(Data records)
>>

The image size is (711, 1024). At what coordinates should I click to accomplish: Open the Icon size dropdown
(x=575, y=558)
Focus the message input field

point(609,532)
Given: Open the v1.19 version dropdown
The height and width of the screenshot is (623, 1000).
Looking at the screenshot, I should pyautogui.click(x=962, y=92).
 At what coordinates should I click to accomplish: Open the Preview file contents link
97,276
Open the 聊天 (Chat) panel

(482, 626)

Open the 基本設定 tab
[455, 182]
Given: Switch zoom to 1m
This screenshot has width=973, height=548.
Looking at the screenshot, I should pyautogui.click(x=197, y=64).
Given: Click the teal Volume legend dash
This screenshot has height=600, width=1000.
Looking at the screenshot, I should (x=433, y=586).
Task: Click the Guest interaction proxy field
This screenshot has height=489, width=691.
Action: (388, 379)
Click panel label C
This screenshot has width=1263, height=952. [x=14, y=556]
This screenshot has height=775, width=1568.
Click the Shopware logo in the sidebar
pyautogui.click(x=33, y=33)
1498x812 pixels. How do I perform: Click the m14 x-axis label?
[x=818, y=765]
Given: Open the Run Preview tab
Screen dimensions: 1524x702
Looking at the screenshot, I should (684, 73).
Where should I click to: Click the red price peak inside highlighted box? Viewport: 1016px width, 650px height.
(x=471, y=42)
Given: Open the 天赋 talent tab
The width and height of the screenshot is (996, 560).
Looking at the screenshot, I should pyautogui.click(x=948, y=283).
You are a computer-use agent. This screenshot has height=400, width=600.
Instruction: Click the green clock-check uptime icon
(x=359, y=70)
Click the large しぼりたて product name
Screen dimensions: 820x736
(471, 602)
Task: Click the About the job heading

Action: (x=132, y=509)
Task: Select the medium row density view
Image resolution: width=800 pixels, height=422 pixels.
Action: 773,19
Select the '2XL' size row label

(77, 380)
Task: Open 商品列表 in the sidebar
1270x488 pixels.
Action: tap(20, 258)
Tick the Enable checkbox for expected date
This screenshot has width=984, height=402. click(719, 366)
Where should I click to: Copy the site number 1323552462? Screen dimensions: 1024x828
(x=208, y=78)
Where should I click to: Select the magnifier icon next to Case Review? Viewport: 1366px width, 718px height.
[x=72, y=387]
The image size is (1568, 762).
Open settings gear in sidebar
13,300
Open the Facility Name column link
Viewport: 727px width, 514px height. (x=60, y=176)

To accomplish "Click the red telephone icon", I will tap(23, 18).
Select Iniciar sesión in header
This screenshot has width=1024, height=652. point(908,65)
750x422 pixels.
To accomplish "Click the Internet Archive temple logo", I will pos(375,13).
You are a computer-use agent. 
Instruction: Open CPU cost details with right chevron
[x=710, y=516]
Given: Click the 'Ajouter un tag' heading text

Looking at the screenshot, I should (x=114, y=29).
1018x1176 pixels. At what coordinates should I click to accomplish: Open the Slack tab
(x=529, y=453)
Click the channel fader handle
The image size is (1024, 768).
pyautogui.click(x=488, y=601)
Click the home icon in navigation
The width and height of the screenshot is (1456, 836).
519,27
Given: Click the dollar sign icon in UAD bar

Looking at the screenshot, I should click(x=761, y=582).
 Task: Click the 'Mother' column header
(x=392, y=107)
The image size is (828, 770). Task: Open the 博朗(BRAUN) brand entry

<<

Every entry should be printed again exactly as it stands.

The image size is (711, 1024). At what coordinates should I click to accomplish: Open the Icon size dropdown
(x=575, y=558)
Focus the message input field

point(609,532)
Given: Open the v1.19 version dropdown
The height and width of the screenshot is (623, 1000).
Looking at the screenshot, I should pyautogui.click(x=962, y=92).
 At what coordinates should I click to accomplish: Open the Preview file contents link
97,276
Open the 聊天 (Chat) panel

(482, 626)

Open the 基本設定 tab
[455, 182]
Given: Switch zoom to 1m
This screenshot has width=973, height=548.
Looking at the screenshot, I should pyautogui.click(x=197, y=64).
Given: Click the teal Volume legend dash
This screenshot has height=600, width=1000.
Looking at the screenshot, I should (x=433, y=586).
Task: Click the Guest interaction proxy field
This screenshot has height=489, width=691.
Action: (388, 379)
Click panel label C
This screenshot has width=1263, height=952. [x=14, y=556]
This screenshot has height=775, width=1568.
Click the Shopware logo in the sidebar
pyautogui.click(x=33, y=33)
1498x812 pixels. How do I perform: Click the m14 x-axis label?
[x=818, y=765]
Given: Open the Run Preview tab
Screen dimensions: 1524x702
Looking at the screenshot, I should (684, 73).
Where should I click to: Click the red price peak inside highlighted box? Viewport: 1016px width, 650px height.
(x=471, y=42)
Given: Open the 天赋 talent tab
The width and height of the screenshot is (996, 560).
Looking at the screenshot, I should pyautogui.click(x=948, y=283).
You are a computer-use agent. This screenshot has height=400, width=600.
Instruction: Click the green clock-check uptime icon
(x=359, y=70)
Click the large しぼりたて product name
Screen dimensions: 820x736
(471, 602)
Task: Click the About the job heading

Action: (x=132, y=509)
Task: Select the medium row density view
Image resolution: width=800 pixels, height=422 pixels.
Action: 773,19
Select the '2XL' size row label

(77, 380)
Task: Open 商品列表 in the sidebar
1270x488 pixels.
Action: tap(20, 258)
Tick the Enable checkbox for expected date
This screenshot has width=984, height=402. click(719, 366)
Where should I click to: Copy the site number 1323552462? Screen dimensions: 1024x828
(x=208, y=78)
Where should I click to: Select the magnifier icon next to Case Review? Viewport: 1366px width, 718px height.
[x=72, y=387]
The image size is (1568, 762).
Open settings gear in sidebar
13,300
Open the Facility Name column link
Viewport: 727px width, 514px height. (x=60, y=176)

To accomplish "Click the red telephone icon", I will tap(23, 18).
Select Iniciar sesión in header
This screenshot has width=1024, height=652. point(908,65)
750x422 pixels.
To accomplish "Click the Internet Archive temple logo", I will pos(375,13).
You are a computer-use agent. 
Instruction: Open CPU cost details with right chevron
[x=710, y=516]
Given: Click the 'Ajouter un tag' heading text

Looking at the screenshot, I should (x=114, y=29).
1018x1176 pixels. At what coordinates should I click to accomplish: Open the Slack tab
(x=529, y=453)
Click the channel fader handle
The image size is (1024, 768).
pyautogui.click(x=488, y=601)
Click the home icon in navigation
The width and height of the screenshot is (1456, 836).
519,27
Given: Click the dollar sign icon in UAD bar

Looking at the screenshot, I should click(x=761, y=582).
 Task: Click the 'Mother' column header
(x=392, y=107)
The image size is (828, 770). Task: Open the 博朗(BRAUN) brand entry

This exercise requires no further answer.